- [EXERCISE DIRECTIONS]: State the number of lines in the following material that contain the string "will", and nothing else.

====== DATA

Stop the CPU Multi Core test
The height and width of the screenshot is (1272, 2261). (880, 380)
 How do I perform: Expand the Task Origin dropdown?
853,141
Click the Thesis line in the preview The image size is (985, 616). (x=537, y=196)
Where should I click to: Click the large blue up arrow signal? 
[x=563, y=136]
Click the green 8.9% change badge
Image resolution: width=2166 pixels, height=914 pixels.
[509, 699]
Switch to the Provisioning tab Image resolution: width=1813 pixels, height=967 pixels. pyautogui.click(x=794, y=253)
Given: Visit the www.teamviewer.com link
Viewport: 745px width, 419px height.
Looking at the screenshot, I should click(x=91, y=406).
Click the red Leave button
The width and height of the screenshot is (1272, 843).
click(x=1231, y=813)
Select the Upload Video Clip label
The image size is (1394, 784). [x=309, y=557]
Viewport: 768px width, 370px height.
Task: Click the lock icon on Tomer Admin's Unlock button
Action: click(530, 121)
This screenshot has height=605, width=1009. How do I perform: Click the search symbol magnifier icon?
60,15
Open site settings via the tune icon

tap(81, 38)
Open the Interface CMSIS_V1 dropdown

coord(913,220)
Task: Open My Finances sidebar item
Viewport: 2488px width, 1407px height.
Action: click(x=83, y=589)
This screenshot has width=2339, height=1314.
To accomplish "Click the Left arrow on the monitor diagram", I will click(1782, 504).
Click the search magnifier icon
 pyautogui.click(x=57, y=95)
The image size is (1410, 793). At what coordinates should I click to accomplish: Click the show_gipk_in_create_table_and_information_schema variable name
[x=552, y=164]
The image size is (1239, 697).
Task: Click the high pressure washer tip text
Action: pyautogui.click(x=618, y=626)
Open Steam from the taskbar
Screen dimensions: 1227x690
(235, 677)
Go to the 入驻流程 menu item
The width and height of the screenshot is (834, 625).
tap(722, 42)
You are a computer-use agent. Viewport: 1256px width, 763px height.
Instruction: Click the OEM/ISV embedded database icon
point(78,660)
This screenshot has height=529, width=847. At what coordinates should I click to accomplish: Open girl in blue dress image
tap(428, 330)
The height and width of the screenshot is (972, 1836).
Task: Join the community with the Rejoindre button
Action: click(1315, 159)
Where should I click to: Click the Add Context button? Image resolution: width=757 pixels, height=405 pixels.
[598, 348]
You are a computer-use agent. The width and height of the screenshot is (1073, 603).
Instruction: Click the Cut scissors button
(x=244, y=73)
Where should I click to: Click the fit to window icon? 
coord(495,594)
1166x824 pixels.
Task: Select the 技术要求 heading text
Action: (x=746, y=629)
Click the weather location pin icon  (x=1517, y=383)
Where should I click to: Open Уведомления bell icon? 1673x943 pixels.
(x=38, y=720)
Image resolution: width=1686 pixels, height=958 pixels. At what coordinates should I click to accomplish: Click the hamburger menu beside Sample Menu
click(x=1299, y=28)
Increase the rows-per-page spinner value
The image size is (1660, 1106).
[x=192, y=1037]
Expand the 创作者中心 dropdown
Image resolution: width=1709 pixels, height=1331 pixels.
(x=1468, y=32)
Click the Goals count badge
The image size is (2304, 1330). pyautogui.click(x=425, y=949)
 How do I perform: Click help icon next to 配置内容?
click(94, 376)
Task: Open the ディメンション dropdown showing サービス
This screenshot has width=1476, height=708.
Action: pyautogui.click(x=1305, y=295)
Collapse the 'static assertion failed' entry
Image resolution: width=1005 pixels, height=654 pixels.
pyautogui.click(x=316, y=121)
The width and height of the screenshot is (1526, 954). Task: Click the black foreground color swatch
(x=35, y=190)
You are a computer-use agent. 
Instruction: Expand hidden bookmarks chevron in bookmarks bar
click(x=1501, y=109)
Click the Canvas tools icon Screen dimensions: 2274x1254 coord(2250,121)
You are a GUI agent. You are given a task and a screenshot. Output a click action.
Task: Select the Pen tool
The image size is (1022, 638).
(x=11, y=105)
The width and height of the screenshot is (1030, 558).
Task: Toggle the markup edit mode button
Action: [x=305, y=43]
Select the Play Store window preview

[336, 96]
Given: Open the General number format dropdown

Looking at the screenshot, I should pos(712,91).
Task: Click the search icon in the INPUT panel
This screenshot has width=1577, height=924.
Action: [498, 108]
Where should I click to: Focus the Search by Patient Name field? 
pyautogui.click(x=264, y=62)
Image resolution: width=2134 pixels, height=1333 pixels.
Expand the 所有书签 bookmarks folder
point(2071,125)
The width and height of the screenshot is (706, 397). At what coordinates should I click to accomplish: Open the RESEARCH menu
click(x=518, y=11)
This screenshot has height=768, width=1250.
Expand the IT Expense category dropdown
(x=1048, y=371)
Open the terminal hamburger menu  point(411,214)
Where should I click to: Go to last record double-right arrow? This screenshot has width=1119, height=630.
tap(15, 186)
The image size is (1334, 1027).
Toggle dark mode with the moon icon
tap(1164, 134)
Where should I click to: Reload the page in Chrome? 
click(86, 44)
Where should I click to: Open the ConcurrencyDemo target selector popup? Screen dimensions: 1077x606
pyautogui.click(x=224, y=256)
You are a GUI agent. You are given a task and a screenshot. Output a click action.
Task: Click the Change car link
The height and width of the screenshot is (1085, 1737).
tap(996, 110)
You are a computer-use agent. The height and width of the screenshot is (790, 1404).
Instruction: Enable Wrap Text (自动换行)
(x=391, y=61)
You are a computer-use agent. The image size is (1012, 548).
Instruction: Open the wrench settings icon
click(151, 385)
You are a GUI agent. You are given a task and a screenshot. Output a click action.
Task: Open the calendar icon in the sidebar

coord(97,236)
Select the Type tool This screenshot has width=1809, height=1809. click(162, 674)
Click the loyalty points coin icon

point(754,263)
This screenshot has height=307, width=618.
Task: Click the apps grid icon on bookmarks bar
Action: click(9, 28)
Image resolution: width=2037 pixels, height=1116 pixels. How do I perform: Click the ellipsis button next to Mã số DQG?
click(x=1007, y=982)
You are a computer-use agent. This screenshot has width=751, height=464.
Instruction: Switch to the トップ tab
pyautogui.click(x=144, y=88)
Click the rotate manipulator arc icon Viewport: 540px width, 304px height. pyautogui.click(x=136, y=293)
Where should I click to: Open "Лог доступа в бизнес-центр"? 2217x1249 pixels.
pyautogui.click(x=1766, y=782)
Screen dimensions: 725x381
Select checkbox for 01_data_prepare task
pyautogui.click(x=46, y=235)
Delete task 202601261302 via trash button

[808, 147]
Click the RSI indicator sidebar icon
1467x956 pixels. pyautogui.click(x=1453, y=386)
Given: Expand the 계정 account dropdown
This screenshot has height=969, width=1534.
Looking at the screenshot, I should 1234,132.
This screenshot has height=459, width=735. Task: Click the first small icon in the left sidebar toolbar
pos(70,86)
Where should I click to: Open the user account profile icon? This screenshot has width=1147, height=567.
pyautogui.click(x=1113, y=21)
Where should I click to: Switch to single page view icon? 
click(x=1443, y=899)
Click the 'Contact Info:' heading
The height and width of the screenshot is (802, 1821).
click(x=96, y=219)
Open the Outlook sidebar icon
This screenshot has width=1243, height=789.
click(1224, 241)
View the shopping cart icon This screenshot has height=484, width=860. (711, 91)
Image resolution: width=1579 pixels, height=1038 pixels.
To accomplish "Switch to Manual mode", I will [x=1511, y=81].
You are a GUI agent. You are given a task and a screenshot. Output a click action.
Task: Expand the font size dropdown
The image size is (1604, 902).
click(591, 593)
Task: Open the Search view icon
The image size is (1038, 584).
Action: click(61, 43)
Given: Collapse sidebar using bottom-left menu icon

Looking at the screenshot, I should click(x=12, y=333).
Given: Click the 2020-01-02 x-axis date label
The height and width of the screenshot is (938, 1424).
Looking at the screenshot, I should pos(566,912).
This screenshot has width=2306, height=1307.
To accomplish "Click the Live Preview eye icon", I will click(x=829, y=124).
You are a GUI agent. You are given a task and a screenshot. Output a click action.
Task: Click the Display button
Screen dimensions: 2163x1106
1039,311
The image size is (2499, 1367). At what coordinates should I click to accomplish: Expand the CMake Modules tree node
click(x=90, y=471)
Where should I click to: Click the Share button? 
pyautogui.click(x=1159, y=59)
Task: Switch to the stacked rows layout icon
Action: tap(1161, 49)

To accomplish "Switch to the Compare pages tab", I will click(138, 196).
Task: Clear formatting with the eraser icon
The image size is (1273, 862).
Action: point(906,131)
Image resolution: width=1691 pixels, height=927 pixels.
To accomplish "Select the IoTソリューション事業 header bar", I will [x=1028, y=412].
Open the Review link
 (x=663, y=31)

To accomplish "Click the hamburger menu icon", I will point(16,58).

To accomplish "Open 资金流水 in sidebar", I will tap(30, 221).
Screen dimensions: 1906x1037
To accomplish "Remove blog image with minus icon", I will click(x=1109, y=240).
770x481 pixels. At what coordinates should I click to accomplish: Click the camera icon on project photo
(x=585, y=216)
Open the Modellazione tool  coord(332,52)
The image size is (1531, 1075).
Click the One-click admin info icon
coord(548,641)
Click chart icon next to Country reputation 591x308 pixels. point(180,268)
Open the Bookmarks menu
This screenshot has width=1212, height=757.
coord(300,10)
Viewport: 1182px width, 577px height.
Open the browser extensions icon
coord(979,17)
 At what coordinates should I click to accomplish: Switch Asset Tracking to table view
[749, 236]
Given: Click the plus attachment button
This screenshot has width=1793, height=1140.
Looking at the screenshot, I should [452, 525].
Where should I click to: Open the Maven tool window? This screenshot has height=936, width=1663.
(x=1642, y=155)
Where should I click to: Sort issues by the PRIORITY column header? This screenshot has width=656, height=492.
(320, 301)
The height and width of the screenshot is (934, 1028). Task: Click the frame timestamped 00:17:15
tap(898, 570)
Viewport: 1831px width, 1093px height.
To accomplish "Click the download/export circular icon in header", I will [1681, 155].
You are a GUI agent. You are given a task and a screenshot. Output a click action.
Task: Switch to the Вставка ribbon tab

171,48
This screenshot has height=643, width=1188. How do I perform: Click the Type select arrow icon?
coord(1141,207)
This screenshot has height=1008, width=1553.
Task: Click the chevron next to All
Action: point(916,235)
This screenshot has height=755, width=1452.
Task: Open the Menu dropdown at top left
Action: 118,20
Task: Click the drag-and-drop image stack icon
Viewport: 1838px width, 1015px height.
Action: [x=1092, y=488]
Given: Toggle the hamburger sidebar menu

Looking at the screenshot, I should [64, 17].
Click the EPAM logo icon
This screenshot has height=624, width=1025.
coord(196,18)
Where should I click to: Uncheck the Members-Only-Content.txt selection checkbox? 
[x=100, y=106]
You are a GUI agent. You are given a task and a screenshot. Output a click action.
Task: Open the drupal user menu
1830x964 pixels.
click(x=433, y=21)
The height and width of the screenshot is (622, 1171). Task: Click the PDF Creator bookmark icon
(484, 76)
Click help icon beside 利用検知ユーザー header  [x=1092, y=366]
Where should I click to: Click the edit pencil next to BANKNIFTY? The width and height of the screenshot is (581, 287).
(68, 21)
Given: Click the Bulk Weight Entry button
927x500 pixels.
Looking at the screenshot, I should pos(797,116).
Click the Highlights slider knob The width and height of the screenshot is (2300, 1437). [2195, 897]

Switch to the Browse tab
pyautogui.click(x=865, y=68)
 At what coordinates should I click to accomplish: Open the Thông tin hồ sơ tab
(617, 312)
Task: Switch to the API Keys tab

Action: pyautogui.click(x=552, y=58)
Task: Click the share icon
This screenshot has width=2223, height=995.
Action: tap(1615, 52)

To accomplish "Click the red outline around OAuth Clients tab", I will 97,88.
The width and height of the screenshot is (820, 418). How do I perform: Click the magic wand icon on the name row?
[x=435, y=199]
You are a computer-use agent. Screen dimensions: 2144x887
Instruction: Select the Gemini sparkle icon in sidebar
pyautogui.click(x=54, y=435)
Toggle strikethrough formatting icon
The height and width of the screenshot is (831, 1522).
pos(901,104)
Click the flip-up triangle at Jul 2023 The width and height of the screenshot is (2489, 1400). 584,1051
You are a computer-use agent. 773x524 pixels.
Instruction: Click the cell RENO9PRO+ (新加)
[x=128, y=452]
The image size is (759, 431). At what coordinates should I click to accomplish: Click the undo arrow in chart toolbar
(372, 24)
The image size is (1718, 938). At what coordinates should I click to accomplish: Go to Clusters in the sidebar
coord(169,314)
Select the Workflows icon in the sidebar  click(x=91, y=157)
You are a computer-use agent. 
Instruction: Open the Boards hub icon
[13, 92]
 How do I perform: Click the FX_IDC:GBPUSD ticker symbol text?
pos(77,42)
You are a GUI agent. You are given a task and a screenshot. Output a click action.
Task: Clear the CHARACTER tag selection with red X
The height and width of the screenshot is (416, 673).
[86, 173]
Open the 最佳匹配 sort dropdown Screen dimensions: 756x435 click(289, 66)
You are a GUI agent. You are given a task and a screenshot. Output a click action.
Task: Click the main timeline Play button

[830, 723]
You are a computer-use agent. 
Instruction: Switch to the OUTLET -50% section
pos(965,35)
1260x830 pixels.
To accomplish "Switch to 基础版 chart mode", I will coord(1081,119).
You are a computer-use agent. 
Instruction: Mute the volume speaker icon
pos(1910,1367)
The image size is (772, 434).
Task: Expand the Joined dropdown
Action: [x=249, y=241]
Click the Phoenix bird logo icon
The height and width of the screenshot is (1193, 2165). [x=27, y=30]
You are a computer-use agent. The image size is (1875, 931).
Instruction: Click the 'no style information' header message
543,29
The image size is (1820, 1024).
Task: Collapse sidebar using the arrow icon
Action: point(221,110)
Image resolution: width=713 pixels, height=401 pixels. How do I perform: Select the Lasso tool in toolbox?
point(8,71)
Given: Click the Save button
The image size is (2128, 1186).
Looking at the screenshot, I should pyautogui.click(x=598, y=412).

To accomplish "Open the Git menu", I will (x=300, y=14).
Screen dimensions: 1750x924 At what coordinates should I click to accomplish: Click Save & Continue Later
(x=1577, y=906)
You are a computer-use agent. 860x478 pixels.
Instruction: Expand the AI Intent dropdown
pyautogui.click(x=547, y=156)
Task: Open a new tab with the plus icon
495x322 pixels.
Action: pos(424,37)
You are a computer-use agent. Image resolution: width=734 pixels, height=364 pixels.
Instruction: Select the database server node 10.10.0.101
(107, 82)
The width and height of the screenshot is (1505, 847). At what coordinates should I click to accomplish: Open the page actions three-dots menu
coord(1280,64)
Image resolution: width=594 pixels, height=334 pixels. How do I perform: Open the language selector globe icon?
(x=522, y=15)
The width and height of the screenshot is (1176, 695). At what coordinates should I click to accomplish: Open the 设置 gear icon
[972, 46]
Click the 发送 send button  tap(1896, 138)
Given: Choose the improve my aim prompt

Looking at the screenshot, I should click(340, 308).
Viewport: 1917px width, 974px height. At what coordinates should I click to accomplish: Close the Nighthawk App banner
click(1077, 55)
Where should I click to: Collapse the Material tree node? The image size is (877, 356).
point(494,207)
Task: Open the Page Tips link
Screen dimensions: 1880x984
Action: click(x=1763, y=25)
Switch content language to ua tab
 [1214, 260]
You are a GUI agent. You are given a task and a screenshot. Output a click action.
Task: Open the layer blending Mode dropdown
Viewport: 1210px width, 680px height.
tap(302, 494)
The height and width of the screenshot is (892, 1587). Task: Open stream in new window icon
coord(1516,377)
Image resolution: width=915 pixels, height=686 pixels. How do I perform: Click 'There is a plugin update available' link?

============

- [ANSWER BOX]: 12